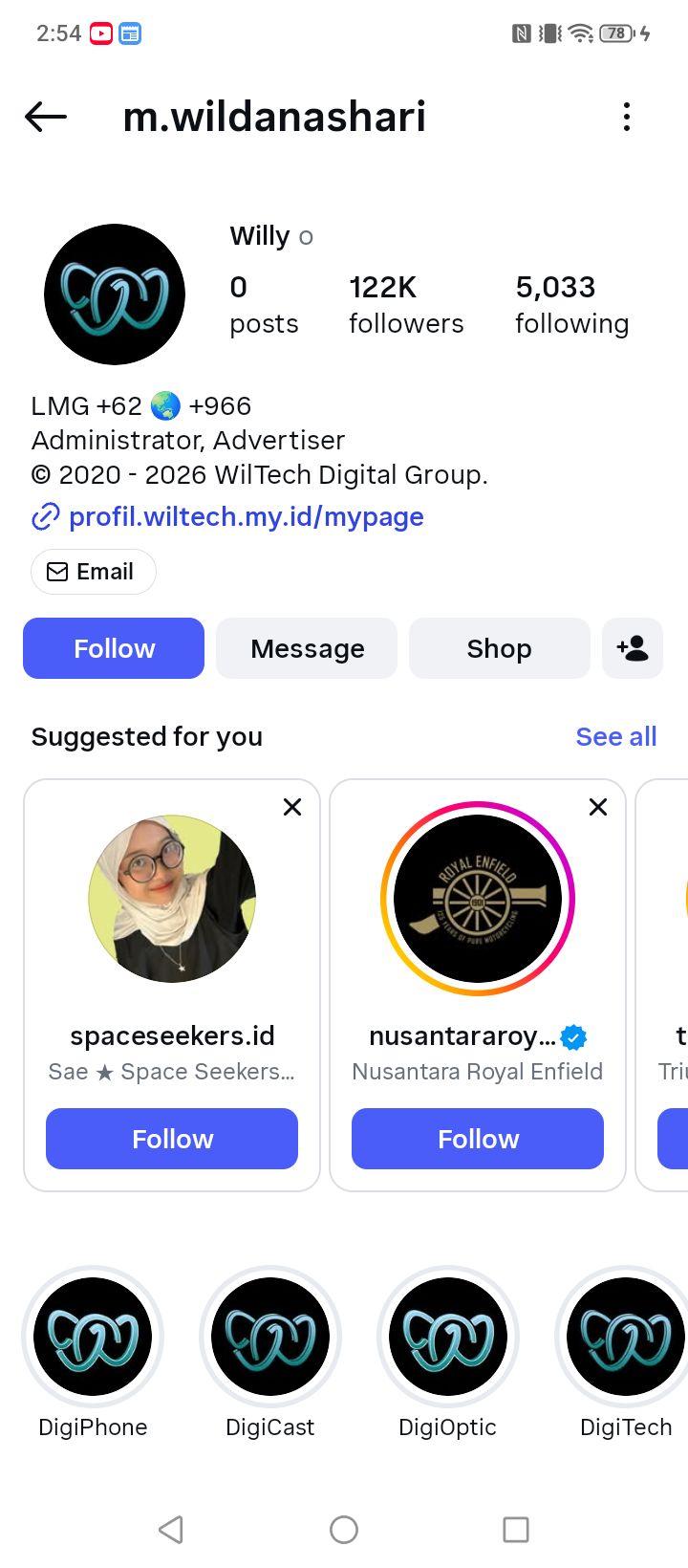Dismiss the nusantararoy suggestion card
688x1568 pixels.
pos(598,807)
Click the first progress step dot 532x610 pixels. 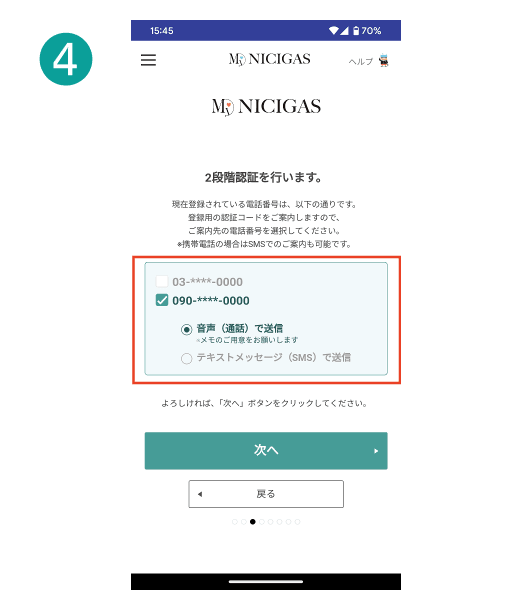[234, 522]
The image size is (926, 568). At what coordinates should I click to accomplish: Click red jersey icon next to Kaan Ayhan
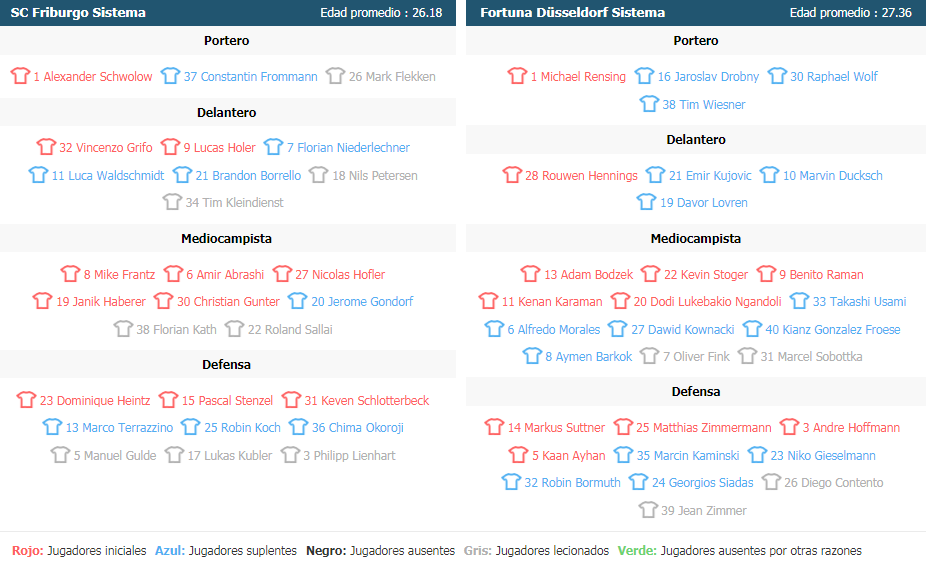tap(519, 455)
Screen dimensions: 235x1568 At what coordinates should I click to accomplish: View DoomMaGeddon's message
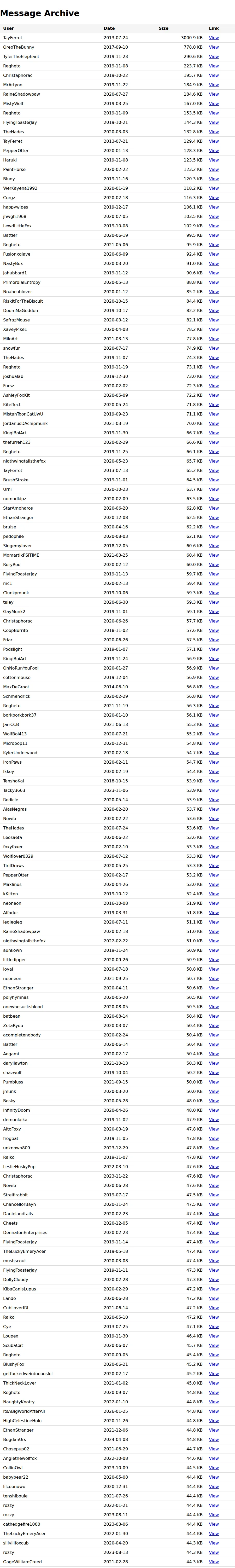click(x=214, y=310)
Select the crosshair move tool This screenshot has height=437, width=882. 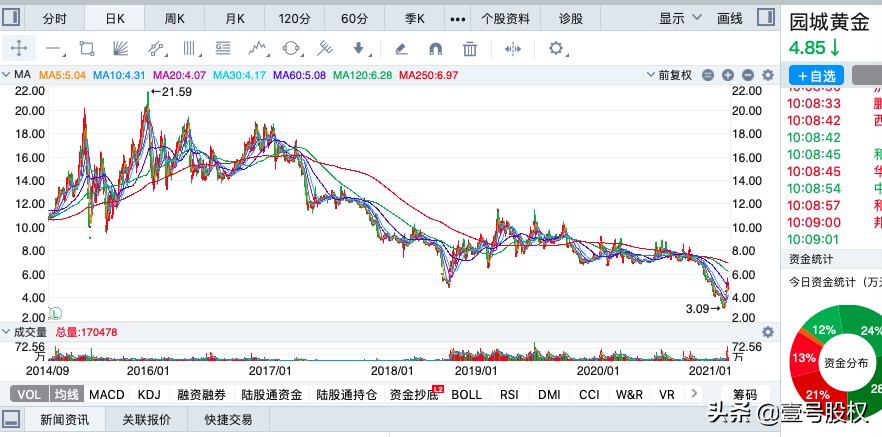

◆ TASK DIRECTIONS: Without the pictures, retype exactly the lines from the one that holds "Screen dimensions: 235x1568" to the last line of the data above, both of them included.

◆ RESULT FOR THIS EXERCISE:
Screen dimensions: 235x1568 At what coordinates should I click to accomplish: View DoomMaGeddon's message
click(x=214, y=310)
Select the crosshair move tool This screenshot has height=437, width=882. 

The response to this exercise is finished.